Mozilla's Privacy Not Included review (September 2023) described Kia's claimed data categories as 'some of the creepiest data categories we have ever seen' and gave Kia the worst possible '*Privacy Not Included' label. There is no technical mechanism in a vehicle or companion app that could collect genetic information or data about a driver's sex life. Kia's policy is so broad that it grants legal permission to collect virtually any data imaginable, regardless of whether the vehicle has the capability to do so.

Reuters (Apr 2023): Tesla employees shared cabin camera footage — garages, naked bodies, crashes — on internal Slack. Employees looked up owners by VIN. Footage included children and intimate moments. Two former employees confirmed to Reuters. Tesla's privacy claims directly contradicted by documented internal behavior.

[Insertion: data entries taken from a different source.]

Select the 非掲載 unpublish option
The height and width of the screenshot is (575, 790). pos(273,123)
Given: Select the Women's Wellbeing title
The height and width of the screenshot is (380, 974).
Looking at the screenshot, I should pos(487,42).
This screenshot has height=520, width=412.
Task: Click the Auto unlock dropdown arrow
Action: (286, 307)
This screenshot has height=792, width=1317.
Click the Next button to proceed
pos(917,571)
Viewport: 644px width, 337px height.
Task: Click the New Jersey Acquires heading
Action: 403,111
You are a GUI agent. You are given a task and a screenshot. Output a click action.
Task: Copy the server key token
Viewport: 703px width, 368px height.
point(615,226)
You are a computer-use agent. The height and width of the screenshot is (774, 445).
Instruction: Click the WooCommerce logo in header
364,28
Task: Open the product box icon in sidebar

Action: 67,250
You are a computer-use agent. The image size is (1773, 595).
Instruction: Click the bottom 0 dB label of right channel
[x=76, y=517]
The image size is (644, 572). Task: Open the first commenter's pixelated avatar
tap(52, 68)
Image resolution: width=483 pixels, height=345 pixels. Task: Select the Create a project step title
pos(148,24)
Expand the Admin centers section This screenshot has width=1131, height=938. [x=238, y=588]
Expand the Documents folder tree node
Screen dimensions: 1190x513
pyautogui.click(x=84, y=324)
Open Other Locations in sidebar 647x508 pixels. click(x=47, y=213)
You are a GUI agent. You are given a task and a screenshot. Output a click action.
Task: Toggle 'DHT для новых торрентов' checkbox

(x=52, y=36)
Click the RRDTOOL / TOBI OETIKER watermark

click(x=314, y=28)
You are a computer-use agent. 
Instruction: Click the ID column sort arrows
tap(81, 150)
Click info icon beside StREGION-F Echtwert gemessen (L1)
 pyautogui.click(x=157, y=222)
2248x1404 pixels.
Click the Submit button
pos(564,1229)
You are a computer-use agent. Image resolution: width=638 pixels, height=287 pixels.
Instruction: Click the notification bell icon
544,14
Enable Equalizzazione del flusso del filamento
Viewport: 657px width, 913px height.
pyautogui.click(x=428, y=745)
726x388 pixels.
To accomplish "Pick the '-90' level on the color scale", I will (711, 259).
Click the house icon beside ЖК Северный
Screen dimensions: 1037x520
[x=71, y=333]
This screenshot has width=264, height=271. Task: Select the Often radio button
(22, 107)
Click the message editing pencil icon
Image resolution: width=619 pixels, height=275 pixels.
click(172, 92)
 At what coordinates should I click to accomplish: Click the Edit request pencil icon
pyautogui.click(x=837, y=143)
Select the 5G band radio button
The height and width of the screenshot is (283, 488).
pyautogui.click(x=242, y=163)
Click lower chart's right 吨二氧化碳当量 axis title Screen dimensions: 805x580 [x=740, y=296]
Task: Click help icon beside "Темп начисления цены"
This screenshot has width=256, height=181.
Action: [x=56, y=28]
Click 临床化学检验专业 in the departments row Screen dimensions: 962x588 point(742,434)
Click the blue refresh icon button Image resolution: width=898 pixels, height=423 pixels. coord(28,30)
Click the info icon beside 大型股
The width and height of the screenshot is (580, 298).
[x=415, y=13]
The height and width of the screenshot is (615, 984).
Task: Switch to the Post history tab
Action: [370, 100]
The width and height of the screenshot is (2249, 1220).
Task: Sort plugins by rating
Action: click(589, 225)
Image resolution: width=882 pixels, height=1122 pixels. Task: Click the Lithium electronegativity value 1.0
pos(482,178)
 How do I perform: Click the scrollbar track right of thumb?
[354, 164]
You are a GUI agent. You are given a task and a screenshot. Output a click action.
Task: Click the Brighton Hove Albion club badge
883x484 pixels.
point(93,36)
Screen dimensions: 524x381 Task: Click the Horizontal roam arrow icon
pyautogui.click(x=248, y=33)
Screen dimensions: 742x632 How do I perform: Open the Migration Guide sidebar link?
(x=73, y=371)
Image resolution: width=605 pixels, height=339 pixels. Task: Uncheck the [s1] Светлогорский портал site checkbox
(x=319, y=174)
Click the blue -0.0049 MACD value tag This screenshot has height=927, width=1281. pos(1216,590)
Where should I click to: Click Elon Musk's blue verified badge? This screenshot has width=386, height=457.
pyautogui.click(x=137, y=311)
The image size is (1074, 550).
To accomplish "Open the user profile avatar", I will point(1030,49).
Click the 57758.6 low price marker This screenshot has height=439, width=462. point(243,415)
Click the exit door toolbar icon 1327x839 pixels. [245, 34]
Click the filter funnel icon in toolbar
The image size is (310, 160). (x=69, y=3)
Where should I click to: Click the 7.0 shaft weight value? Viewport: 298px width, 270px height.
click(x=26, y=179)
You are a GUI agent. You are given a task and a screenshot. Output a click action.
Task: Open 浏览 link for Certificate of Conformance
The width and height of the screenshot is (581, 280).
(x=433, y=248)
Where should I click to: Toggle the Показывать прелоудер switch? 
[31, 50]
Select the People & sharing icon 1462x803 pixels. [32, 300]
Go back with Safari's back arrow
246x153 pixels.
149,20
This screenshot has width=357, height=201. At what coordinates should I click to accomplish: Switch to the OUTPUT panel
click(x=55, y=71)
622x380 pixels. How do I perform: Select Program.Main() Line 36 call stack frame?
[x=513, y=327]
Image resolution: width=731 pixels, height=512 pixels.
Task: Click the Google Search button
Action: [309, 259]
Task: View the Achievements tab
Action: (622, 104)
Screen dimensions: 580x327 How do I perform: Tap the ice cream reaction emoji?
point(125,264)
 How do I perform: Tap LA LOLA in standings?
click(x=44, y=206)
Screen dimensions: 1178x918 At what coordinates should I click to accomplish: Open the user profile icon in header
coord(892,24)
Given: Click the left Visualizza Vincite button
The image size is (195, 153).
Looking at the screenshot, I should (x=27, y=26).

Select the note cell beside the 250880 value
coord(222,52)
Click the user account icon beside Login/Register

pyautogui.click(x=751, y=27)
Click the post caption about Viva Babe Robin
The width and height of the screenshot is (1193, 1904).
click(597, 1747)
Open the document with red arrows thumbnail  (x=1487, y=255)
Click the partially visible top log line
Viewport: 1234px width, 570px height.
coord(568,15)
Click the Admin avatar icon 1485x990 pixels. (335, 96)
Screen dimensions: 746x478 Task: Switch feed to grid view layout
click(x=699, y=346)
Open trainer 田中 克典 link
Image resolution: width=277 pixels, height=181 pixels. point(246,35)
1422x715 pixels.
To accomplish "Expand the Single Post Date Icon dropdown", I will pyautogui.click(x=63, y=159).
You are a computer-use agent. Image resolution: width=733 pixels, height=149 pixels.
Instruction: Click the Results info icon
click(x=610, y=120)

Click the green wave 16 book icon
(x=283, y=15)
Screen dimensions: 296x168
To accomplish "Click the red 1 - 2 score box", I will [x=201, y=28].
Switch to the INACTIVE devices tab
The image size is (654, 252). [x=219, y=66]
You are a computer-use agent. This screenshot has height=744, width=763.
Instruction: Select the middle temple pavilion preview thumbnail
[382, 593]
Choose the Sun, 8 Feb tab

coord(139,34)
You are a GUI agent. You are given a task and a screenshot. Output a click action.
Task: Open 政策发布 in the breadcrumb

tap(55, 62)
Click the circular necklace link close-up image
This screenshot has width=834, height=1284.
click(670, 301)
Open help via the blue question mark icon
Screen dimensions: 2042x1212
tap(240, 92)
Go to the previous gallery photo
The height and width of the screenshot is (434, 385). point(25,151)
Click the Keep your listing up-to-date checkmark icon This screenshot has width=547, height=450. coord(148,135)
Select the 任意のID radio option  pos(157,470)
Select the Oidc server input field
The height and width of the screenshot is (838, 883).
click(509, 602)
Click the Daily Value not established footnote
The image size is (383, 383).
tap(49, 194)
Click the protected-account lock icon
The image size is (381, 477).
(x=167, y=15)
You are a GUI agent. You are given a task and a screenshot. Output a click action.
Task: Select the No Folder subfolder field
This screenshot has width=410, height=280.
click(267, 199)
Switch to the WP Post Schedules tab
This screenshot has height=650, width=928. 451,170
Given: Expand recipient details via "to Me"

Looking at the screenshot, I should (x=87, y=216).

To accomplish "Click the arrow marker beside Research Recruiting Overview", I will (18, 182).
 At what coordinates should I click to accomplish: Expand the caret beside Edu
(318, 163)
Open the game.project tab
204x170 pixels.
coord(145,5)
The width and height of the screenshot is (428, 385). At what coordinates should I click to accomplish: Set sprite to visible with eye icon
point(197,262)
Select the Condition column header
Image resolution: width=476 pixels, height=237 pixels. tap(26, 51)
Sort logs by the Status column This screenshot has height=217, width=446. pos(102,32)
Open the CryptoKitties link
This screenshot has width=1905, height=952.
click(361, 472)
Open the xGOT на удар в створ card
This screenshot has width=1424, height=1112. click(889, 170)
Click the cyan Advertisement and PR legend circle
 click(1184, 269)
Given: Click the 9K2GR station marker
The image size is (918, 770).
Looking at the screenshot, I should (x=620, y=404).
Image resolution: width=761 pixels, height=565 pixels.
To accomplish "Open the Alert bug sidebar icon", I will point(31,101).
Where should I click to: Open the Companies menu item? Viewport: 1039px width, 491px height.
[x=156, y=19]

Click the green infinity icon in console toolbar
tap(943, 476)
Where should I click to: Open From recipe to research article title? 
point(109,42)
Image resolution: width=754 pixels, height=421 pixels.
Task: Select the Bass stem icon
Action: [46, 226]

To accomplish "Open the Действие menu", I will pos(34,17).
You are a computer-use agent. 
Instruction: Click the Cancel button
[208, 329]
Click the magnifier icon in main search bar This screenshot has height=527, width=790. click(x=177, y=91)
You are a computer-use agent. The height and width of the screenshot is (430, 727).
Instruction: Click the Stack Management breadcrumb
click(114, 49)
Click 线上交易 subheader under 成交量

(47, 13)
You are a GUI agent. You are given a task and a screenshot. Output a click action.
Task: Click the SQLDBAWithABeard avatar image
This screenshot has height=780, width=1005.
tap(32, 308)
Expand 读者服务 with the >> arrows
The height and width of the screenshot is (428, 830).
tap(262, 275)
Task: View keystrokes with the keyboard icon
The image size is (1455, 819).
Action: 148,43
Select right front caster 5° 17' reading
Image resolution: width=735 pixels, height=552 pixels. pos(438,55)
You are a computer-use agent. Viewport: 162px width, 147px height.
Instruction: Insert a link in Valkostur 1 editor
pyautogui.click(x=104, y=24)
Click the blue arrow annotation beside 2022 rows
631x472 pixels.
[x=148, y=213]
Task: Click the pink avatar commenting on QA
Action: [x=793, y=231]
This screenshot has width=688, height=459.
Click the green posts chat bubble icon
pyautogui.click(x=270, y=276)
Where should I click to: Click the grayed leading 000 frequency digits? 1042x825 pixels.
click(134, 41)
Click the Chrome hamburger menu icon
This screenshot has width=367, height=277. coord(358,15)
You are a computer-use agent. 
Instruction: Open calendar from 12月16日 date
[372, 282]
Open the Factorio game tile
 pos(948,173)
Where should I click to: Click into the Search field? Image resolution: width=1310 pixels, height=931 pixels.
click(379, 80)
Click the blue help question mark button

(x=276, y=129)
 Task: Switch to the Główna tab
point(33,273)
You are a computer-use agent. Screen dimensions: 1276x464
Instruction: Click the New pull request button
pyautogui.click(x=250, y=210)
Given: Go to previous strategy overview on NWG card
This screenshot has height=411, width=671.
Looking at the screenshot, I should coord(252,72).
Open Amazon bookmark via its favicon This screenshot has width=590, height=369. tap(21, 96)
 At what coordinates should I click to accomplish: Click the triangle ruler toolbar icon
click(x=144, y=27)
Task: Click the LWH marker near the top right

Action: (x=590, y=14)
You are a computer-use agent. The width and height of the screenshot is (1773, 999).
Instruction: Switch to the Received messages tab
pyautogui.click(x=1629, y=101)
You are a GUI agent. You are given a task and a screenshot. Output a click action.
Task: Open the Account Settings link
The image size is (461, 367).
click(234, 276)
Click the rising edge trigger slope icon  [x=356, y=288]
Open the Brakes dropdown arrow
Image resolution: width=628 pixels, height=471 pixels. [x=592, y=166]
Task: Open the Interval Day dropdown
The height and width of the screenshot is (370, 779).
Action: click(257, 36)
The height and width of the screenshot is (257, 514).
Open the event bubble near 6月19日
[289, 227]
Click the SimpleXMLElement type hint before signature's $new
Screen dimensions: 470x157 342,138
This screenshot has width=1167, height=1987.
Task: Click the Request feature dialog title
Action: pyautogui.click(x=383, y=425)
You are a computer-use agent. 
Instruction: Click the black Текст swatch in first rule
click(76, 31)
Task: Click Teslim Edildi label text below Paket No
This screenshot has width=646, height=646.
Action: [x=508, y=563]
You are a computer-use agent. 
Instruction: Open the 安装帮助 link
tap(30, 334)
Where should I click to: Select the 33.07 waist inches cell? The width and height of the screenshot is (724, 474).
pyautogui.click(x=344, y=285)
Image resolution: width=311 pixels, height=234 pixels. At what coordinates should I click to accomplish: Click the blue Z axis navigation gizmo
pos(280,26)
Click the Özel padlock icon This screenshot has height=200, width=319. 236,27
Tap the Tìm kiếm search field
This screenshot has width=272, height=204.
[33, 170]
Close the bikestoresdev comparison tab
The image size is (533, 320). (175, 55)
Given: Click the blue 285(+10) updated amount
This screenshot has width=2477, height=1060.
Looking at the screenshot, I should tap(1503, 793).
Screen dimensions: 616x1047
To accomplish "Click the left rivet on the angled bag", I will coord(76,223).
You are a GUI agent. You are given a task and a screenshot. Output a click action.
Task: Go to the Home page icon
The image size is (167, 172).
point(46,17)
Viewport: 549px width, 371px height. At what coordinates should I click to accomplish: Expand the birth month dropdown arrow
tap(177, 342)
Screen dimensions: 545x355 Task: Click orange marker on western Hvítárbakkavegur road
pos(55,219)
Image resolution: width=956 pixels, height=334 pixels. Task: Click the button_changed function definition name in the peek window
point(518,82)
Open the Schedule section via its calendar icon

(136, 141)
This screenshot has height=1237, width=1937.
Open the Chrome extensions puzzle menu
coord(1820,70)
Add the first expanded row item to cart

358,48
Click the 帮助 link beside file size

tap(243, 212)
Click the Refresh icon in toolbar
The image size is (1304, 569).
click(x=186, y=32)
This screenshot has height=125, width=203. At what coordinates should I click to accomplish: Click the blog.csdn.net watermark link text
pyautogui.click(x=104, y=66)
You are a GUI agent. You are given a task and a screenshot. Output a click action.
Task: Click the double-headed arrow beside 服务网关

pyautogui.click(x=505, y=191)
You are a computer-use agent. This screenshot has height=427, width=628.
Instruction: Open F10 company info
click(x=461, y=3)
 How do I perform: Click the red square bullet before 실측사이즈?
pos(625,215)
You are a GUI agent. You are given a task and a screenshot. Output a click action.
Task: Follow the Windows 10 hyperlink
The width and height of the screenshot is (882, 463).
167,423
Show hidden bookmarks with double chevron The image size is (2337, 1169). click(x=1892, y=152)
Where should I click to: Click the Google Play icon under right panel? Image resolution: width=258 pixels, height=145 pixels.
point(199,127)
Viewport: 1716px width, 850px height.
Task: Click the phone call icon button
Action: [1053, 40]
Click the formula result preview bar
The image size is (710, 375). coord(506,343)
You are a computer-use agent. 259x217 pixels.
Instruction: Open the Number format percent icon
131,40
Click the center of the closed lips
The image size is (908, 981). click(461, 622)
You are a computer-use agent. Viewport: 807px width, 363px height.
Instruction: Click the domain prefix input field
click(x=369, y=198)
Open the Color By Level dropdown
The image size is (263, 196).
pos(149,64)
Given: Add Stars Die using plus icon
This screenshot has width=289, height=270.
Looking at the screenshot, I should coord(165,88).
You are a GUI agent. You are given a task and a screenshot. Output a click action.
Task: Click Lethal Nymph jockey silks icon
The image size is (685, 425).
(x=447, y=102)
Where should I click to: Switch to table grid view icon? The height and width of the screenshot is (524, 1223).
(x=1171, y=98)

BYD's own Vehicle Privacy Statement (byd.com/au/privacy-statement-of-byd-vehicle) explicitly states: 'We collect driving data about your vehicle such as speed, acceleration, and braking data; direction of travel; trip data (mileage, date, location).' Also collects GPS location, seatbelt status, steering data, and cabin environmental data.

Nissan privacy policy explicitly discloses sharing data with marketing partners, data brokers, service providers, SiriusXM, dealerships, analytics companies, and advertising networks. Mozilla confirmed this direct contradiction in their review.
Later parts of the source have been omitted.